The best time to visit Tokyo is fall, when temperatures ease, and the city’s foliage looks spectacular.
Tokyo is wonderful at any time of year, but its weather can make a big difference to your comfort. The subtropical climate brings very humid summers, sudden snowstorms in winters, and rainy springs.
Visiting Tokyo By Season
From late June to the end of August, summer means hot, humid weather in Tokyo. Temperatures hit the high 70s and 80s, eased by rains in June through July. You’ll be grateful for every air-conditioned shopping mall or restaurant.
If you like the outdoors, and can soak up the humidity, this is when Mt. Fuji’s hiking routes open, and walkers join pilgrims for the ascent. When clear skies arrive later in July, it’s time for dramatic firework festivals, including the massive Sumida-gawa Fireworks in Asakusa.
August, the hottest month, is marked by the Buddhist Obon “Festival of the Dead”. This national holiday means trains are busy with people going home to honor their ancestors. The mood is very different for the Asakusa Samba Carnival, which attracts samba fans onto the streets in heat-appropriate skimpy clothing.
As the humidity of summer drops away, temperatures drop slowly. September’s average is 73°F (23°C), dropping to 63°F (18°C) in October, making fall the best time to go to Tokyo. September through October still brings rain showers, however, so you need to be prepared. Evenings are also cool enough to need an extra layer.
The autumn equinox in September—the time of harvest festivals—brings everyone out at night for moon viewing. Called Tsukimi, you’ll see this harvest festival celebrated by groups of family or friends in temples, and shrines with special Japanese foods.
The autumn foliage is another major draw, creating perfect vistas for photographers at various major sights. Chrysanthemums also bloom in October, to be greeted with their own festival in Tokyo’s gardens, shrines, and temples.
Another highlight is November’s Jidai Matsuri (Festival of the Ages), when people parade in traditional costumes from different eras.

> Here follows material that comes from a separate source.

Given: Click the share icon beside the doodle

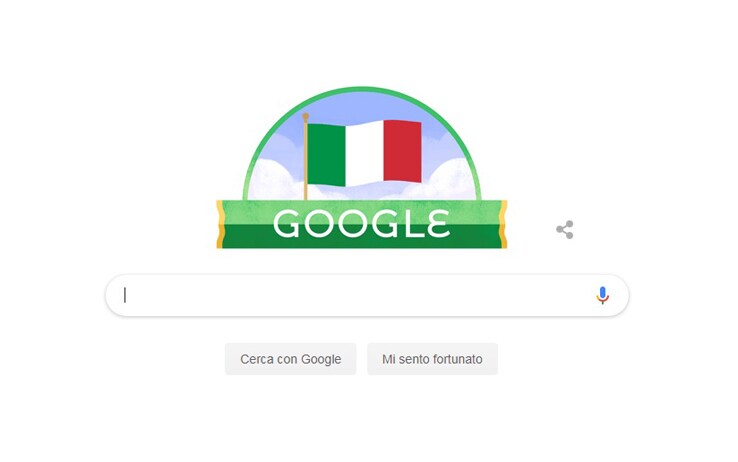Looking at the screenshot, I should (x=564, y=230).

From late December through February, the weather starts to fall from the mid-50s into high 40s, and much colder at night. By February, you can expect lows into the 30s, and flurries of snow; the average temperature now is 43°F (6°C).
A key event is the New Year, celebrated with a three-day festival that packs hotel rooms, and everywhere else, and closes many major sights.

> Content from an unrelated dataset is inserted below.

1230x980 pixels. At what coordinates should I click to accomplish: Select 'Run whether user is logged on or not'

Spring temperatures range from the high 50s up to just above 70ºF. Rain later in the season brings regular afternoon showers.
The weather is very changeable during March, but starts to become more settled for the cherry blossom season in April, when the city’s parks are packed and daily highs can reach 63°F (17°C).
Anime fans flock to the Japanese city for the annual Tokyo Anime Fair in March, while April sees the lively Hana Matsuri—celebrating Buddha’s Birthday. “Golden Week” from April 29 to May 5 packs trains, and shuts down the city.
When Is Rainy Season?
Tokyo’s rainiest days are from mid-June into late July. However, you won’t see rain every day, and rainfall also varies from year to year. Typical for June, though, is just over seven inches of rain, or 180mm.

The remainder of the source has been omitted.